Why don't they use pain relief? :?


----------



## Window (Aug 22, 2009)

Axe and chopping block and some veges


----------



## Window (Aug 22, 2009)

Rainbow-Serpent said:


> Why don't they use pain relief? :?



I agree about pain relief a nice sharp axe should do the trick


----------



## swaddo (Aug 22, 2009)

If you're not gonna take it to a vet, keep it's foot clean so it doesnt get an infection, i'd wash it with some betadine every day. I had a rooster who jumped the fence and went mano et mano with the rooster next door. he dislocated a toe and we just popped back in and taped in place using elastoplast. bugger is still out there crowing each morning and his toe is fine.


----------



## dadaman (Aug 23, 2009)

I agree. Chop it's head off and eat it. Chicken taste nice


----------



## daniel1234 (Aug 23, 2009)

Betadine if you do it yourself, and proberbly betadine if you take it to vet.
It is good for anticeptic and it has a drying effect on wound. Metho is similar but betadine stays on wound longer. Good luck.


----------



## shamous1 (Aug 23, 2009)

*Skewers*

Phil's advice is prbably the best advice. Apart from getting it to the vet.


----------



## kupper (Aug 23, 2009)

i hear red rooster in bundoora is hiring !


----------



## Snakebuster (Aug 27, 2009)

Thanks for your helpful advise ppl. The chooks toe wound has formed into a large lumpy scap. I think it is still broken tho, when the chookie roosts, the toe cant bend around the perch. Im sort of struggling between 3 choices. Defenitly NOT going to chop its head off, I made a mistake that has cost the chook pain and suffering, and I intend to make it better rather than giving up and eating it.
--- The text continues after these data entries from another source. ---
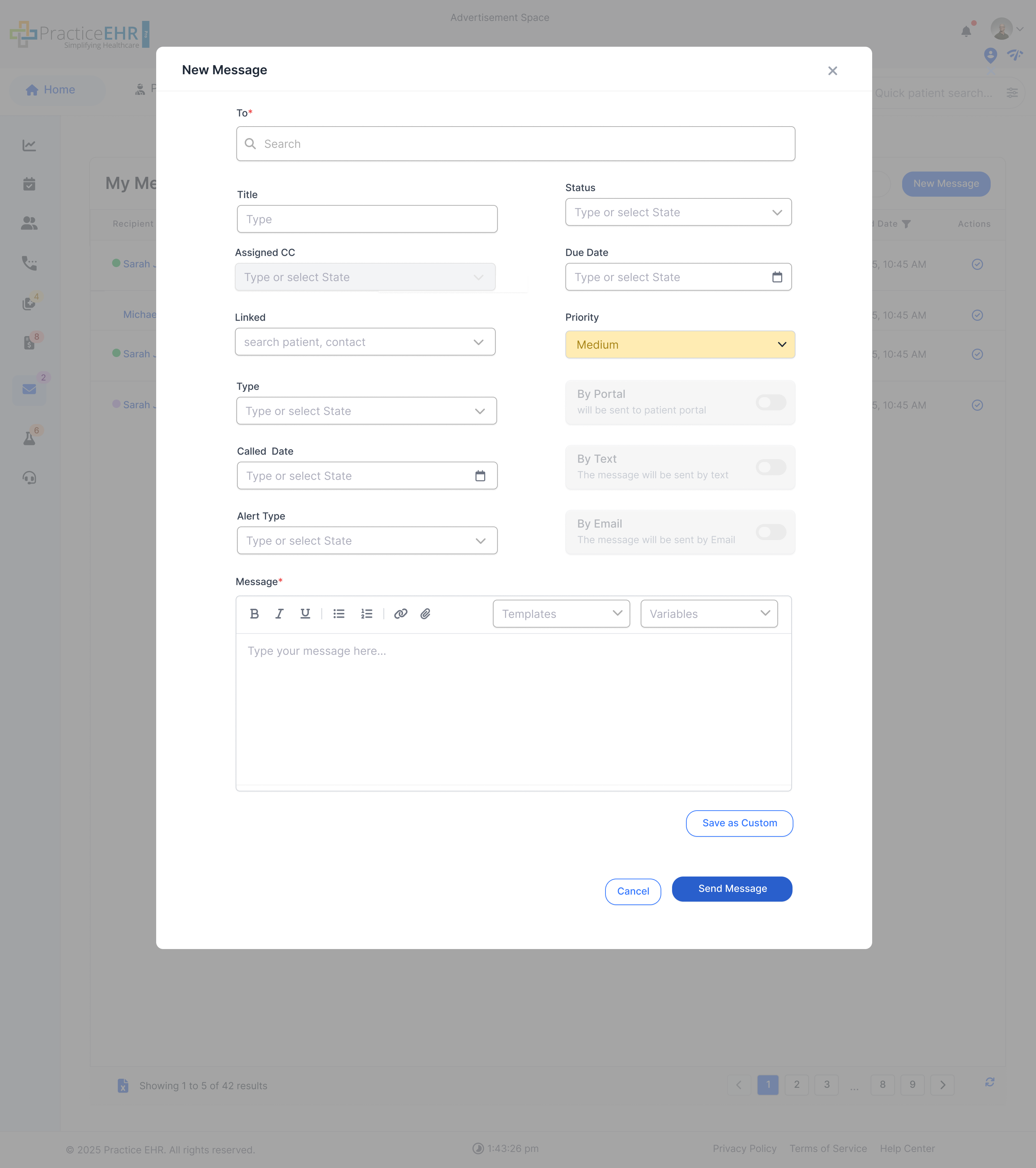Click Send Message to submit
This screenshot has width=1036, height=1168.
pyautogui.click(x=732, y=889)
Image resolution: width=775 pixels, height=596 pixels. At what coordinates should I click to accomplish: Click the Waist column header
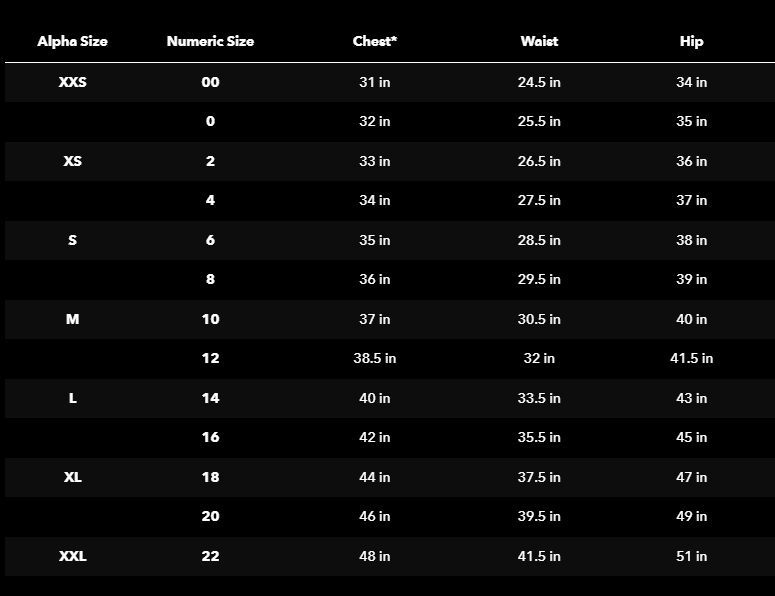tap(539, 41)
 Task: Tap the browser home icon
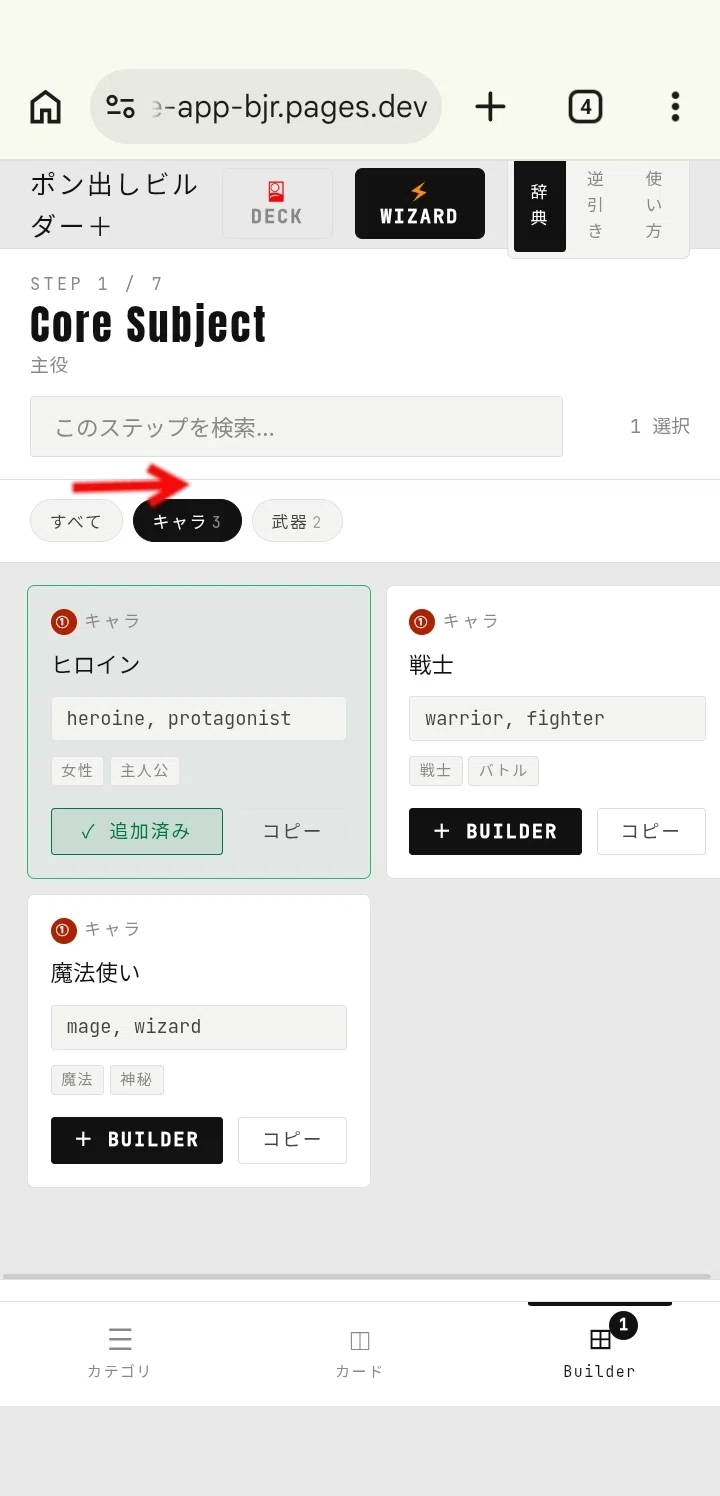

A vets bill would cost money, I dont know how much money, but I'm guessing about $70-100 which is just about all I have left after spend all my B-day money.

I'm considering the axe option, I could maybe do that, but we dont have a pair of strong sharp scissors, only a blunt tomahawk, [although we do have a tool sharpner] and we dont have a pet carrier do keep the chicken until the toe stump heals. If someone could point out something other than a pet carrier, that would be good.

Or should I just leave it? Perhaps it might heal on its own in time, I dont know. The chicken seems to be okay enough, except it shook and pecked its bandage and splint off its toe.

I think I'll make another thread, this time with a poll.


----------



## swaddo (Aug 27, 2009)

a good solid cardboard box will suffice as a pet carrier.. stick a towel in the bottom so she doesnt slide around and fold the top flaps closed. she'll be fine in there.


----------



## GTsteve (Aug 27, 2009)

Dude - have you discussed this with your parents?


----------



## babba007 (Aug 27, 2009)

I can't believe people are encouraging an 11 year old to chop off the toe !


----------



## Snake Catcher Victoria (Aug 27, 2009)

babba007 said:


> I can't believe people are encouraging an 11 year old to chop off the toe !


its ok if he uses a stong pair of scissors or similar and does it quickly and decisively.
Im actually having more of a problem believing an 11 year old country 
boy can be so well read and have such great grammer ect.
U sure ur 11 snakebuster?


----------



## PhilK (Aug 27, 2009)

Mate you are being very irresponsible for this poor thing.. This accident happened a LONG time ago, and you have taken none of the actions anybody here has offered to you. You haven't even isolated it out of the filthy environment it lives in to prevent infection.. There's no use asking advice if you don't plan on following it.

Talk to your parents about this, as I assumed you were doing from the beginning. They will help you amputate the toe (DON'T use a tomahawk) or they will foot the vet bill for you, or at least lend you the money.

Its your responsibility as the owner and injurer of the chicken to HELP it, not sit around umming and ahhing. Forget your poll. Isolate the chicken immediately, disinfect the wound (should have been done on day ONE). Go from there to a vet preferably. Part of owning animals is PAYING for their medical treatment. 

Think about it this way: If you'd smashed your toe by dropping a log on it, you wouldn't appreciate if your parents just left it, without even disinfecting it. In fact, you'd probably want to go to the doctor wouldn't you? Same as your chook. Get your act together.


----------



## shamous1 (Aug 27, 2009)

*Wasting time*

Stop wasting people's time. If you do not wish to take their advice in the first three posts why would you want to waste their time by strating another thread with a poll?????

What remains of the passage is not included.